With the enthusiasm for tickets to showing no signs of subsiding, there have long-since been mooted suggestions from beyond the PDC that the sport’s showpiece World Championship could be moved from its Alexandra Palace home, having arrived at the venue in 2007.
For Porter, however, the concept is a non-starter. Quite simply, Ally Pally – as it is affectionately known – has become an arena seeped in World Championship tradition.
“It’s all about telling a story,” he says. “The event becomes synonymous with a venue and even the particular time of year.
“The World Matchplay is in the summer and the World Championships are at Christmas, the Premier League is on a Thursday night. People get to know and understand the schedule and the locations in the same way that we know that the Cup Final is at Wembley in May.
“It’s not just a question of selling more and more tickets. The venue has to be right for the event that it’s hosting.
“At Ally Pally, people ask why we don’t just move it over to the Big Hall. Well, the event wouldn’t work in the Big Hall.
“You would lose the atmosphere and logistically, the way that we lay out the bars, the facilities and the offices, the layout wouldn’t work. So, we are staying where we are. That’s not a problem.
“If we wanted to do every event at the O2 Arena and sell 18,000 tickets, we would do that. But that isn’t our aim. The event has to be right for its venue.
“The Winter Gardens is synonymous with the World Matchplay, the 02 has become the home of the Premier League Final, Ally Pally is the home of the World Championships.
“There are a lot of factors that go into the brand of the event, well beyond the capacity.”
However, as the PDC continues to take on the world, new markets are being met with new venues and new standard-bearers. Bundesliga club FC Schalke 04’s Veltins Arena saw 20,210 fans take in the German Darts Masters in June – a world record for an attendance at a darts event.

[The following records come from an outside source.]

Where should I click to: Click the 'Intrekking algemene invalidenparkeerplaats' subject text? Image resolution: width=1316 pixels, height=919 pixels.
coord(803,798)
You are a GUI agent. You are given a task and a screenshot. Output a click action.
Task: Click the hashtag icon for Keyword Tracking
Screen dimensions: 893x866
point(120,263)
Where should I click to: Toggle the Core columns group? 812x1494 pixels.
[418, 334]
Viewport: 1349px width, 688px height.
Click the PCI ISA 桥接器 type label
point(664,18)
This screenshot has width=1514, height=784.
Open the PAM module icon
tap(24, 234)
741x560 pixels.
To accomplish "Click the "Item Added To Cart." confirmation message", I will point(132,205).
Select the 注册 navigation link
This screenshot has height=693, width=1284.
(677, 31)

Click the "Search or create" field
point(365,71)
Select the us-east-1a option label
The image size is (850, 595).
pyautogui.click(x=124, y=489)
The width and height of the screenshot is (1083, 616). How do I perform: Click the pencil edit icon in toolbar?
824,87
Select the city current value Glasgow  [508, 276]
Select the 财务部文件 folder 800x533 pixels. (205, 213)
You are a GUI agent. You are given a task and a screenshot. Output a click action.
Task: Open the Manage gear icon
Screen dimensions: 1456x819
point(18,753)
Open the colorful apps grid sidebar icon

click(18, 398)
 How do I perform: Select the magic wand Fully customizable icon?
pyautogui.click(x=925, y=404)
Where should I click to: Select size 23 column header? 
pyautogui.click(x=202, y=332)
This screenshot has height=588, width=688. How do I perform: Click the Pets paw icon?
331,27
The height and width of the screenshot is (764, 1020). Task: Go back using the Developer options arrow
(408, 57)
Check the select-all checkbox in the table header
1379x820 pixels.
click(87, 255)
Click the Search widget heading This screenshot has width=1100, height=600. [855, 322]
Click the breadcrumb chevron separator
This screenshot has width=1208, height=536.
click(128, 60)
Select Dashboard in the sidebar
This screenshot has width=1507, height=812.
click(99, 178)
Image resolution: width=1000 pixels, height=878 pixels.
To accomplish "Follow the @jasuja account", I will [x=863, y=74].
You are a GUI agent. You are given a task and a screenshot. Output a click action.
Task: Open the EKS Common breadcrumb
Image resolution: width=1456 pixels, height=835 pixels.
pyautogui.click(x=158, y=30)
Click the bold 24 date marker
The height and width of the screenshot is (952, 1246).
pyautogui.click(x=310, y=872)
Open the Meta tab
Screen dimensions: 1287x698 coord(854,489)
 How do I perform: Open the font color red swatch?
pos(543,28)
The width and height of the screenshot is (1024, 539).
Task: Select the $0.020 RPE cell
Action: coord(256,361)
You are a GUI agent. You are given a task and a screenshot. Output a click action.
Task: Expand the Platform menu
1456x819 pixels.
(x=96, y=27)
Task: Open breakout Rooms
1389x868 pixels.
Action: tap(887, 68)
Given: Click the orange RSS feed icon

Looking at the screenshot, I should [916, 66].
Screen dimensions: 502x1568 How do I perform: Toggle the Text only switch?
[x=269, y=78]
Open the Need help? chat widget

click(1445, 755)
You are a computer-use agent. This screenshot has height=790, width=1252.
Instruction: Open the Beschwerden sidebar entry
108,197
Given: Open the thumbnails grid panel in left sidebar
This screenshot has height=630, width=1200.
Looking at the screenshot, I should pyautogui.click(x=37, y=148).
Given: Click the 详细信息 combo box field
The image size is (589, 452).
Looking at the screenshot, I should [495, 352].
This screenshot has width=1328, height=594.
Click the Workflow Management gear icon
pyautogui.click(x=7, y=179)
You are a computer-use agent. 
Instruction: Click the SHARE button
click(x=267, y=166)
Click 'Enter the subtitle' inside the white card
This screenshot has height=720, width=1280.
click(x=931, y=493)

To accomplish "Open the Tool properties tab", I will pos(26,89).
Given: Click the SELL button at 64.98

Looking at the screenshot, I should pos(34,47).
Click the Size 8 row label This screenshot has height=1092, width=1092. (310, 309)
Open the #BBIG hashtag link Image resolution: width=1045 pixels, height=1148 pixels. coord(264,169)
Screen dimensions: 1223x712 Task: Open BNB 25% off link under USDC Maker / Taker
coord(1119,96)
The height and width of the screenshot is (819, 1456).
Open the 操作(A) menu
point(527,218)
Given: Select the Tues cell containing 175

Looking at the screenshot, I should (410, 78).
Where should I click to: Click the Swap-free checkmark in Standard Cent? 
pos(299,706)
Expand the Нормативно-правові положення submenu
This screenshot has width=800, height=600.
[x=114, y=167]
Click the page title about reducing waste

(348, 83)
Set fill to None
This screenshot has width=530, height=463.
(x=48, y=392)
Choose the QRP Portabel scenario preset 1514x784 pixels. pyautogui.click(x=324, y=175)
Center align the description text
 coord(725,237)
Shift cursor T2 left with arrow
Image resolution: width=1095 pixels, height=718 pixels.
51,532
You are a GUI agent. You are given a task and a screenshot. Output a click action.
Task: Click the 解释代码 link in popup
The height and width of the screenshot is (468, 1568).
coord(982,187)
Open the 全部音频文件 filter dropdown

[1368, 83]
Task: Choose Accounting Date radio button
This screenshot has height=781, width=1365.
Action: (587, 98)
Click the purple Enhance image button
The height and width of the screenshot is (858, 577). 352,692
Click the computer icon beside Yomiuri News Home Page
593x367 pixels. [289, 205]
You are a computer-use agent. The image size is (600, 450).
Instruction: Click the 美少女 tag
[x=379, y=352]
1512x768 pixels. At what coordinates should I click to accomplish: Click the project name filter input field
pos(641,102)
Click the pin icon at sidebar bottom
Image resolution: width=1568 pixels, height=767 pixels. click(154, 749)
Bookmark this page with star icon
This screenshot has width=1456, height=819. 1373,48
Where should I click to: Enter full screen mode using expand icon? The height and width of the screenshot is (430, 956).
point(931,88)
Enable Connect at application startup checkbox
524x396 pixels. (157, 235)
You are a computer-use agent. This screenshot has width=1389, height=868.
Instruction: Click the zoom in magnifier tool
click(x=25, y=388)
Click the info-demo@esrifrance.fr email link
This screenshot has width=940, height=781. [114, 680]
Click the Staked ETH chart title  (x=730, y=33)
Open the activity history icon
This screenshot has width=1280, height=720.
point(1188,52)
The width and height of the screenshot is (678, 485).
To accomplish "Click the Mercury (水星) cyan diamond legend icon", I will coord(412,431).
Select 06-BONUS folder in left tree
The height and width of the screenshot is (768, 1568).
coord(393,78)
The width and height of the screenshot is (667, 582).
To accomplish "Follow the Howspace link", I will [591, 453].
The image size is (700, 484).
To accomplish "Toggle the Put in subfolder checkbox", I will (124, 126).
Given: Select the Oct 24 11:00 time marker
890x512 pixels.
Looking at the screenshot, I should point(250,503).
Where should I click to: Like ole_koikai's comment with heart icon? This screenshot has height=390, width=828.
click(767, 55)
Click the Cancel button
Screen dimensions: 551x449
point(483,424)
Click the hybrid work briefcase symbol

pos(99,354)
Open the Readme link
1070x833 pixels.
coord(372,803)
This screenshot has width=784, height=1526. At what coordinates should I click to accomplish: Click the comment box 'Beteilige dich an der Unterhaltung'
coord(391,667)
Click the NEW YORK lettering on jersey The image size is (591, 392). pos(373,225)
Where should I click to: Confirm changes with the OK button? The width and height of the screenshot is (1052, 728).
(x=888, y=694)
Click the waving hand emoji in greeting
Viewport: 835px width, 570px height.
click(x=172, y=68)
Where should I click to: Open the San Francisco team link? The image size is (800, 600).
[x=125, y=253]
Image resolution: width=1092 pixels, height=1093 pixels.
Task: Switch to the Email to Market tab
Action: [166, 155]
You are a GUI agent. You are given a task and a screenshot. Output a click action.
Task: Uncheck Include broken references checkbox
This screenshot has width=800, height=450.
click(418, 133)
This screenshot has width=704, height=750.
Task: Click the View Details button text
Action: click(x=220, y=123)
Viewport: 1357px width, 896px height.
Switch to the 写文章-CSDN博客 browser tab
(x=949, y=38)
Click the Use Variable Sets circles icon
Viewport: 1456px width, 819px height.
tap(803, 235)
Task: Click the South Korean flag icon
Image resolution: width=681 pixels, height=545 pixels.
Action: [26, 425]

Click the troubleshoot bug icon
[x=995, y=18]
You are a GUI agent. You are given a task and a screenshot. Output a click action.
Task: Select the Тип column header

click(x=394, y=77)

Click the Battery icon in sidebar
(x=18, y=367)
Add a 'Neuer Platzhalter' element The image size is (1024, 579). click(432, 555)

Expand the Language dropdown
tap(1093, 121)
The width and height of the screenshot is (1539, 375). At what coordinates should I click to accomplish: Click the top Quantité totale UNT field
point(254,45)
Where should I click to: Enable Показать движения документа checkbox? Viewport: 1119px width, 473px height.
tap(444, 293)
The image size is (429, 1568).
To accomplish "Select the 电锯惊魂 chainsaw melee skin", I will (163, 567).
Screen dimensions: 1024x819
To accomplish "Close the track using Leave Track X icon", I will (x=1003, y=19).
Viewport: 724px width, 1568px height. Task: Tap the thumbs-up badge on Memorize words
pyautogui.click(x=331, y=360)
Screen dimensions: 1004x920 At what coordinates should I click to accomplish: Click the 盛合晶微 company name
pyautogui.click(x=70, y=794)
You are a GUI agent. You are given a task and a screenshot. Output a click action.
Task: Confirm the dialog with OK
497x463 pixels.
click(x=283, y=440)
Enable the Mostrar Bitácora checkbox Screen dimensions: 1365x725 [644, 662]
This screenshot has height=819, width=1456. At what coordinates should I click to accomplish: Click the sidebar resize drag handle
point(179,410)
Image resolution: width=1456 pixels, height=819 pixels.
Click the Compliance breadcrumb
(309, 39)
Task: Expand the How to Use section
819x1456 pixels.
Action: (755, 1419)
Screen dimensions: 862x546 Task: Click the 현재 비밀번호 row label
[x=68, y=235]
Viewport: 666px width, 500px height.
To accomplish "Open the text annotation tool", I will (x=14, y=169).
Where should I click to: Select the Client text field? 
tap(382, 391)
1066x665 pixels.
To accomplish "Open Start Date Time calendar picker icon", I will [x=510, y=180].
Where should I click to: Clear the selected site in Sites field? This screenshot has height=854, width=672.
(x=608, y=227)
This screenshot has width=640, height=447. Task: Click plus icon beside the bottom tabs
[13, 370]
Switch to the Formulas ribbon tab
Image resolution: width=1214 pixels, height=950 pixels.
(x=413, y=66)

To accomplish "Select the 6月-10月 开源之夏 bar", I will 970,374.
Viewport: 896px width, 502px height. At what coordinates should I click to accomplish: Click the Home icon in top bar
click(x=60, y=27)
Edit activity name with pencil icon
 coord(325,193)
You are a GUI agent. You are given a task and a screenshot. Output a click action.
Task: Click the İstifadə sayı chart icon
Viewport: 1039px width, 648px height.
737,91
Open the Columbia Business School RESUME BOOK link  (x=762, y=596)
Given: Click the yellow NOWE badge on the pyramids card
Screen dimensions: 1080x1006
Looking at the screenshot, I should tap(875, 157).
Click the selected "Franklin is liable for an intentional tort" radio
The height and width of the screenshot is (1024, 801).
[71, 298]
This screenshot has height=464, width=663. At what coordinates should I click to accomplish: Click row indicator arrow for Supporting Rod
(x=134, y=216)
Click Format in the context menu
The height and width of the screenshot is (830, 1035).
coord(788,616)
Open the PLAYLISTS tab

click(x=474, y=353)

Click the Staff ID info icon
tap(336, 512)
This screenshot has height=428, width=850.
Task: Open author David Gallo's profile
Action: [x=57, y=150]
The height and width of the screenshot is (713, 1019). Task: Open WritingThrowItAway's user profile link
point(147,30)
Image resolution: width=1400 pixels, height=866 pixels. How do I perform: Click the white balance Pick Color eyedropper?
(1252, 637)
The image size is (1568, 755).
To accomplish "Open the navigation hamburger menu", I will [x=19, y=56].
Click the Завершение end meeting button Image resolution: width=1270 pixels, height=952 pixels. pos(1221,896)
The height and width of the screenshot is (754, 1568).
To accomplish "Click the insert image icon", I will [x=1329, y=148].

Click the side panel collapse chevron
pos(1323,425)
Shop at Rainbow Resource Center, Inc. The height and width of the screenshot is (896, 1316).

When I first started, players had their mate’s taxi company as their sponsor
Four months earlier, more than 12,000 were at Berlin’s Mercedes-Benz Arena for a night of Unibet Premier League action. It is a far cry from Stoke-on-Trent’s 400-seat capacity Kings Hall, which hosted the inaugural Premier League night in 2005.
It is a pathway symbolic of a rapid and unflinching growth perhaps best encapsulated by Porter himself.
“When I first started, players had their mate’s taxi company as their sponsor,” he laughs. Cross, still only in his second year as a professional, signed a partnership with software giant SAP in March.
It is, perhaps, the greatest mark of how far the sport has come. “They are professionalised sportsmen now,” he states. “Those who look after them are credible and look after them as players, but also as brands.”
As more than 80,000 people flock to Alexandra Palace for Christmas’ hottest sporting ticket and darts’ biggest ever tournament, they will see for themselves the enormity of a sport, whose popularity only continues to rise.